Excerpt from a dataset

○ ○ ○ ○ ○

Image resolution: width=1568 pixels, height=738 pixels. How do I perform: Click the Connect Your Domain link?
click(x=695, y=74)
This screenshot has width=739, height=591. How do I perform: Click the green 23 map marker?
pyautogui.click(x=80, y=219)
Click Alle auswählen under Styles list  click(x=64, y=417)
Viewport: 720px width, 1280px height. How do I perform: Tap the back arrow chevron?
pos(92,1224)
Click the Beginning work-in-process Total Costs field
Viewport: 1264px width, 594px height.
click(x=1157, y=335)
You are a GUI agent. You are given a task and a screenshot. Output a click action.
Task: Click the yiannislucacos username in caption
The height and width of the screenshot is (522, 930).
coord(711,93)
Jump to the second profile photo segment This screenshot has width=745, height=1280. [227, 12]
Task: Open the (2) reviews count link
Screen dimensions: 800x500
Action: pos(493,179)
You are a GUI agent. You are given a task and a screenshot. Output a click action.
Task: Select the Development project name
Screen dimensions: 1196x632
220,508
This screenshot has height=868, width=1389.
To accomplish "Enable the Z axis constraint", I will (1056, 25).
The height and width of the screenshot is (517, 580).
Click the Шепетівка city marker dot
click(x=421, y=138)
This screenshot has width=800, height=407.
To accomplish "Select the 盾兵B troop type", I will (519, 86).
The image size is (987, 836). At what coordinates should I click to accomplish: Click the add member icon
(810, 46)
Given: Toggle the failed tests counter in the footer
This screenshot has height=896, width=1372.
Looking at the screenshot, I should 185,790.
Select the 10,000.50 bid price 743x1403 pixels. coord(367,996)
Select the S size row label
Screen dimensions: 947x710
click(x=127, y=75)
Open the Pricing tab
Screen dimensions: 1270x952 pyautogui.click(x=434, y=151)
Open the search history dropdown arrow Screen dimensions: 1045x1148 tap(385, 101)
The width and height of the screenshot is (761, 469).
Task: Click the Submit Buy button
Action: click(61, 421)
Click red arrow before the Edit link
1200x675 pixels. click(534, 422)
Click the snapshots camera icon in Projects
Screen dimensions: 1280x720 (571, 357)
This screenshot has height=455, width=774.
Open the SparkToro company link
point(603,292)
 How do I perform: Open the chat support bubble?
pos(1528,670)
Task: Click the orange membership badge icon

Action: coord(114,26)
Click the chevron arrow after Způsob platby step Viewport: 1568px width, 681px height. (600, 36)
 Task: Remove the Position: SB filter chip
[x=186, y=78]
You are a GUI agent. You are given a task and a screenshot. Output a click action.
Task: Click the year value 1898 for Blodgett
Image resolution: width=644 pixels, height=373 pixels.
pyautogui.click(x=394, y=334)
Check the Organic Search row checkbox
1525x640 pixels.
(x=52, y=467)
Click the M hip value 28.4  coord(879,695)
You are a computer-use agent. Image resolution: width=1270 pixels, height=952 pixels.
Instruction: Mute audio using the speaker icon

○ ○ ○ ○ ○

Given instruction >> Render every line of the records above as a JSON list of strings, one string per line, leaving out blank lines.

Finished answer >>
[
  "Image resolution: width=1568 pixels, height=738 pixels. How do I perform: Click the Connect Your Domain link?",
  "click(x=695, y=74)",
  "This screenshot has width=739, height=591. How do I perform: Click the green 23 map marker?",
  "pyautogui.click(x=80, y=219)",
  "Click Alle auswählen under Styles list  click(x=64, y=417)",
  "Viewport: 720px width, 1280px height. How do I perform: Tap the back arrow chevron?",
  "pos(92,1224)",
  "Click the Beginning work-in-process Total Costs field",
  "Viewport: 1264px width, 594px height.",
  "click(x=1157, y=335)",
  "You are a GUI agent. You are given a task and a screenshot. Output a click action.",
  "Task: Click the yiannislucacos username in caption",
  "The height and width of the screenshot is (522, 930).",
  "coord(711,93)",
  "Jump to the second profile photo segment This screenshot has width=745, height=1280. [227, 12]",
  "Task: Open the (2) reviews count link",
  "Screen dimensions: 800x500",
  "Action: pos(493,179)",
  "You are a GUI agent. You are given a task and a screenshot. Output a click action.",
  "Task: Select the Development project name",
  "Screen dimensions: 1196x632",
  "220,508",
  "This screenshot has height=868, width=1389.",
  "To accomplish \"Enable the Z axis constraint\", I will (1056, 25).",
  "The height and width of the screenshot is (517, 580).",
  "Click the Шепетівка city marker dot",
  "click(x=421, y=138)",
  "This screenshot has width=800, height=407.",
  "To accomplish \"Select the 盾兵B troop type\", I will (519, 86).",
  "The image size is (987, 836). At what coordinates should I click to accomplish: Click the add member icon",
  "(810, 46)",
  "Given: Toggle the failed tests counter in the footer",
  "This screenshot has height=896, width=1372.",
  "Looking at the screenshot, I should 185,790.",
  "Select the 10,000.50 bid price 743x1403 pixels. coord(367,996)",
  "Select the S size row label",
  "Screen dimensions: 947x710",
  "click(x=127, y=75)",
  "Open the Pricing tab",
  "Screen dimensions: 1270x952 pyautogui.click(x=434, y=151)",
  "Open the search history dropdown arrow Screen dimensions: 1045x1148 tap(385, 101)",
  "The width and height of the screenshot is (761, 469).",
  "Task: Click the Submit Buy button",
  "Action: click(61, 421)",
  "Click red arrow before the Edit link",
  "1200x675 pixels. click(534, 422)",
  "Click the snapshots camera icon in Projects",
  "Screen dimensions: 1280x720 (571, 357)",
  "This screenshot has height=455, width=774.",
  "Open the SparkToro company link",
  "point(603,292)",
  " How do I perform: Open the chat support bubble?",
  "pos(1528,670)",
  "Task: Click the orange membership badge icon",
  "Action: coord(114,26)",
  "Click the chevron arrow after Způsob platby step Viewport: 1568px width, 681px height. (600, 36)",
  " Task: Remove the Position: SB filter chip",
  "[x=186, y=78]",
  "You are a GUI agent. You are given a task and a screenshot. Output a click action.",
  "Task: Click the year value 1898 for Blodgett",
  "Image resolution: width=644 pixels, height=373 pixels.",
  "pyautogui.click(x=394, y=334)",
  "Check the Organic Search row checkbox",
  "1525x640 pixels.",
  "(x=52, y=467)",
  "Click the M hip value 28.4  coord(879,695)",
  "You are a computer-use agent. Image resolution: width=1270 pixels, height=952 pixels.",
  "Instruction: Mute audio using the speaker icon"
]